I speak from various perspectives. I was a Minister in Defra at a time when water regulation did not seem too bad. Indeed, I acknowledge that, in the first 10 years or so of water privatisation, there was an increase in investment—certainly over and above what the state had done previously—and there were some major improvements. These were financed both by investment within the industry and the sell off by water companies of their non-water assets, including substantial amounts of land, which has made the environmental benefits of the previous water companies and the environmental regulations we have sought from them less easy to deliver. I was subsequently briefly a member of the board of Ofwat and, for quite a long time—mainly under the tutelage of the noble Baroness, Lady Young—a member of the board of the Environment Agency.

My experience in Ofwat was terrible. It was the weakest possible regulator. I remember one major company failed to meet its commitments on leakage, for example. The tariff would have enabled us to fine it £250,000 for its breach of its commitments, but we actually fined it £12,000. It has always been a weak operator.

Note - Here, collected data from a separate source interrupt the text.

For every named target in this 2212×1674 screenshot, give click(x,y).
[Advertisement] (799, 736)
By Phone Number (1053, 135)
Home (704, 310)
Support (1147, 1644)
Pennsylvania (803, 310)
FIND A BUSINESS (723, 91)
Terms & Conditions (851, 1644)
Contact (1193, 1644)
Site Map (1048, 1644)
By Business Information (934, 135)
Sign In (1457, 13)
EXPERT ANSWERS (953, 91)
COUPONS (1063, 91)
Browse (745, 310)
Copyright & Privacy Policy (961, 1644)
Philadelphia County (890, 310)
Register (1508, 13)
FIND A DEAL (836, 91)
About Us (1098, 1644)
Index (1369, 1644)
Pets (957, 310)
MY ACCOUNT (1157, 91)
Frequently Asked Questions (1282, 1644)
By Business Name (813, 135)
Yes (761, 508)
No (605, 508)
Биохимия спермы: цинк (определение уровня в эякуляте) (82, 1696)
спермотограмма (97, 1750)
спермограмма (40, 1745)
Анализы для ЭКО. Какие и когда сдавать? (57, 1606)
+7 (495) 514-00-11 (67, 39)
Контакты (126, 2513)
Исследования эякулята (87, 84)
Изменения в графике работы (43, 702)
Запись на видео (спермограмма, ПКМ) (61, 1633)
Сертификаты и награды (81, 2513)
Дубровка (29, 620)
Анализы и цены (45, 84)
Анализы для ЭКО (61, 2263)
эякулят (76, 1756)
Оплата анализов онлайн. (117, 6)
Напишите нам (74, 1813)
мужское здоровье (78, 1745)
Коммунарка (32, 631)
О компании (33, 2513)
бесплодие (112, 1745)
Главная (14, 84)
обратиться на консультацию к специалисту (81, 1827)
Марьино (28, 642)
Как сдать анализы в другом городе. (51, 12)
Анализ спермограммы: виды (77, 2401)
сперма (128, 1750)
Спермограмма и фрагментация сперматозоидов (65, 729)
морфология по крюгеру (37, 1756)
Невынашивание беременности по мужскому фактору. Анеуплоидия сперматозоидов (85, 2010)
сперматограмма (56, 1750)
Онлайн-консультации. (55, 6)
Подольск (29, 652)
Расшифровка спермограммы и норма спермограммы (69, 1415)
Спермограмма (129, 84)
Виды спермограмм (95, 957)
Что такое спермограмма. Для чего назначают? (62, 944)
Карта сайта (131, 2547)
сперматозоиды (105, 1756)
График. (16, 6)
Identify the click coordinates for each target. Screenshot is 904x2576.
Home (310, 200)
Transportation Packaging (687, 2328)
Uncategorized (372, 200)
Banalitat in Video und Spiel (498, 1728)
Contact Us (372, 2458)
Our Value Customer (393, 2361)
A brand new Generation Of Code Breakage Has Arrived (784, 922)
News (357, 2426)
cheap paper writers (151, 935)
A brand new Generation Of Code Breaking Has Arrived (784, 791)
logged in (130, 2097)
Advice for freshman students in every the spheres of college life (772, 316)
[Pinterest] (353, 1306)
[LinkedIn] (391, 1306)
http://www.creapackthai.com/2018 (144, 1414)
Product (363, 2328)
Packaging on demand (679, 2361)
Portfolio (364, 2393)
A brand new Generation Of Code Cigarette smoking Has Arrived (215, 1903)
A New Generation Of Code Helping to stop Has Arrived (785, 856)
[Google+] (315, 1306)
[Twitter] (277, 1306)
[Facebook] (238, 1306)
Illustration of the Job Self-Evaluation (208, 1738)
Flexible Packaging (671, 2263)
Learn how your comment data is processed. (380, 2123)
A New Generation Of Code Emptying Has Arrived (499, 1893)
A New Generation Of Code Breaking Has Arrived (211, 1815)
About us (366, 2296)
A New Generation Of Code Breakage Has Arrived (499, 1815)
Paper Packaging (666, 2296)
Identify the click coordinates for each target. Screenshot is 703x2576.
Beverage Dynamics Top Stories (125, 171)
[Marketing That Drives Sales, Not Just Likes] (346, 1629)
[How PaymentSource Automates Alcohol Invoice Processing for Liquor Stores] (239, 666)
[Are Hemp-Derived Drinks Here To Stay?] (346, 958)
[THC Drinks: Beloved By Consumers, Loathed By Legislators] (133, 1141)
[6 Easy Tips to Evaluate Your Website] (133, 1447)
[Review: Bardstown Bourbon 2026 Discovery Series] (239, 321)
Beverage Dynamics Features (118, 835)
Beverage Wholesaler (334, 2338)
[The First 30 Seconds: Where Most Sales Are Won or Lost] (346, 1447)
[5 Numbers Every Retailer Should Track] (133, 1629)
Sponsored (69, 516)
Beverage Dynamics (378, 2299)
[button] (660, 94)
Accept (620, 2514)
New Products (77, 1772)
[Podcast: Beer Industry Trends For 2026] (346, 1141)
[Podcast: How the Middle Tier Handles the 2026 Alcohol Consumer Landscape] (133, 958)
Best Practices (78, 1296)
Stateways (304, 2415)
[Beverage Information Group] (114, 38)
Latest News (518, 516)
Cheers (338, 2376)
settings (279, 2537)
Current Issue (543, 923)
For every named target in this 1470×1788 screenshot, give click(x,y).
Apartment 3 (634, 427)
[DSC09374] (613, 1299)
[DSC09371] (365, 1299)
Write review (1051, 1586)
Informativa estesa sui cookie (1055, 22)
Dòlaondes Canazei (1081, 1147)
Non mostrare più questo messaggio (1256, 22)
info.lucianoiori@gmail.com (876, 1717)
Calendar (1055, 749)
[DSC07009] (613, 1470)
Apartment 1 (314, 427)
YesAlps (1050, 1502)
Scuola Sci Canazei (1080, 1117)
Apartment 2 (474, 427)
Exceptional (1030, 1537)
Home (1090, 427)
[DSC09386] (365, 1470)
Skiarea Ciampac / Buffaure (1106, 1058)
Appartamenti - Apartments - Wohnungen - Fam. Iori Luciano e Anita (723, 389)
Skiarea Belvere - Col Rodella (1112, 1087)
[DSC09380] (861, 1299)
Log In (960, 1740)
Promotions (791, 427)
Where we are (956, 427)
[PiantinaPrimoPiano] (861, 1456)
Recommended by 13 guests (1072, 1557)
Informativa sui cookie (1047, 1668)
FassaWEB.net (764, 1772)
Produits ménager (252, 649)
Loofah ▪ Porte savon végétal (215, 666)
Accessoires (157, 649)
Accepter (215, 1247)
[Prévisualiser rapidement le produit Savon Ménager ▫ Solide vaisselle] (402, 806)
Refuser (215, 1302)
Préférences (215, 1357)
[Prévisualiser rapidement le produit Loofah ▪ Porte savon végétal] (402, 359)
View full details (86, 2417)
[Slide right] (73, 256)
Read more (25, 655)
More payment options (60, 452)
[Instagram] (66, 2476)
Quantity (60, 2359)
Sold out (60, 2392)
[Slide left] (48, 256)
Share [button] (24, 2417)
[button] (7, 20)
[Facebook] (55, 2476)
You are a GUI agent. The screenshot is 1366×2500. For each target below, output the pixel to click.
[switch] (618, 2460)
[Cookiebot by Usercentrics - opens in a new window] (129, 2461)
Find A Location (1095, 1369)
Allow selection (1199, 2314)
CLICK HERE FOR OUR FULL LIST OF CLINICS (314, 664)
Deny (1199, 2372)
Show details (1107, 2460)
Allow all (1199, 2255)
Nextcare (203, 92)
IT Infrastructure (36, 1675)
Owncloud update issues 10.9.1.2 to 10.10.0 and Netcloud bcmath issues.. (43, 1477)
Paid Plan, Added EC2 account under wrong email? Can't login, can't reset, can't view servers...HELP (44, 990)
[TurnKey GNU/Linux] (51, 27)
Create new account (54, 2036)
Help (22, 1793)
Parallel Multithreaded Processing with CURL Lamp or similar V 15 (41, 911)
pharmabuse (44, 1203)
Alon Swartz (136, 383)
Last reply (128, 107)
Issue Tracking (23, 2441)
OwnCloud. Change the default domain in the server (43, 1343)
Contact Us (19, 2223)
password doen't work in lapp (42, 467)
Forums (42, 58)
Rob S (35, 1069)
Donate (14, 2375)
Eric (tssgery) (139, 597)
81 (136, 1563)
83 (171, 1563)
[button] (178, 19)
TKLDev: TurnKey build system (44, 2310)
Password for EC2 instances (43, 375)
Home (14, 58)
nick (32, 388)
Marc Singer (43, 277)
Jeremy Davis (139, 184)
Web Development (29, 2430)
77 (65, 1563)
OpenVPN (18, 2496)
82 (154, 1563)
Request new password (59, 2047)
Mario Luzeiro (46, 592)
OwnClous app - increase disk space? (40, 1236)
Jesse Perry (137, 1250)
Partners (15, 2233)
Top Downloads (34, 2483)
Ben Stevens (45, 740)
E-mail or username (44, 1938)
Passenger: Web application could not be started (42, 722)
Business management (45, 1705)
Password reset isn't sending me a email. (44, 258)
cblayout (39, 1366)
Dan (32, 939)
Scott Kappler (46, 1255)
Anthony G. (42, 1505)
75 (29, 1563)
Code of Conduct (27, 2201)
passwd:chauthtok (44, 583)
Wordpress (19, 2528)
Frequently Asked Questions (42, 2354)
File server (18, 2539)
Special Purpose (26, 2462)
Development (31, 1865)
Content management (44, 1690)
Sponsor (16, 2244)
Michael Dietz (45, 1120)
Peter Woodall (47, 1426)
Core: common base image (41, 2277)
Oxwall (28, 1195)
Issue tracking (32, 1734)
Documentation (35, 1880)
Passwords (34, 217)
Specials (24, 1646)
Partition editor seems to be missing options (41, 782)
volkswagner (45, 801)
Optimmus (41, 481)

I then moved across to the Environment Agency. At the time, I consulted with the Ministers of the then Labour Government on whether I could sit on two boards. I subsequently found that that would have been a good idea—naturally, I would have taken only one fee. That is why, if I cannot have the outcome for the longer term—as the noble Baroness, Lady Jones of Moulsecoomb, was advocating—my second choice would be that of the noble Duke, the Duke of Wellington. That is, to have a single regulator that covers a lot, or all, of the three major regulators—four if you include the Welsh board—in one place, with one strategic plan and one strategic outcome at the price review, whose timing and scope need to be reviewed as well. That would make it a much more powerful regulator than it currently is. That is my second choice, and I hope that the review the Minister promised us comes up with that solution fairly fast.

Another problem with the present situation is that Ofwat and the Environment Agency do not properly talk to one another. This has improved a bit, but the coincidence of their objectives, on both timescale and the way they deal with the companies, is not the best example of co-operation I have found in state bodies. Again, that is a reason I support the noble Duke, the Duke of Wellington.

When I stopped being a regulator, I became a consumer champion. I agree with the doubts people have expressed about putting consumers on the board—that may or may not suit a particular company—but the Consumer Council for Water, which has managed to sustain its lack of resources and still perform a useful role, needs to be seriously strengthened. I ask my noble friend the Minister whether, even in this short-term Bill, we could give extra powers and resources to the Consumer Council for Water. It can represent the interests of both household consumers and small companies, which are crucial users of the water industry’s output. Like farmers and others, they are affected by the environmental regulations that are required to clean up our waterways. The role of regulation of the water sector is not simply about the price and cleanliness of the water that comes through our taps—which has, for the first time in my lifetime, been questioned in one or two areas; it is about the environmental effects on our streams, rivers, seas and beaches. Consumers come in many forms, and the consumer role in this sector needs to be strengthened, not weakened.

I hope my noble friend the Minister can take that point on board and that all these considerations are taken into account in the second stage of this and the review. I also hope that that review is concluded fairly fast, because the companies, consumers and the environment need to know. The rivers, lakes and seas mentioned in this debate need a future different from the one that faces them at the moment.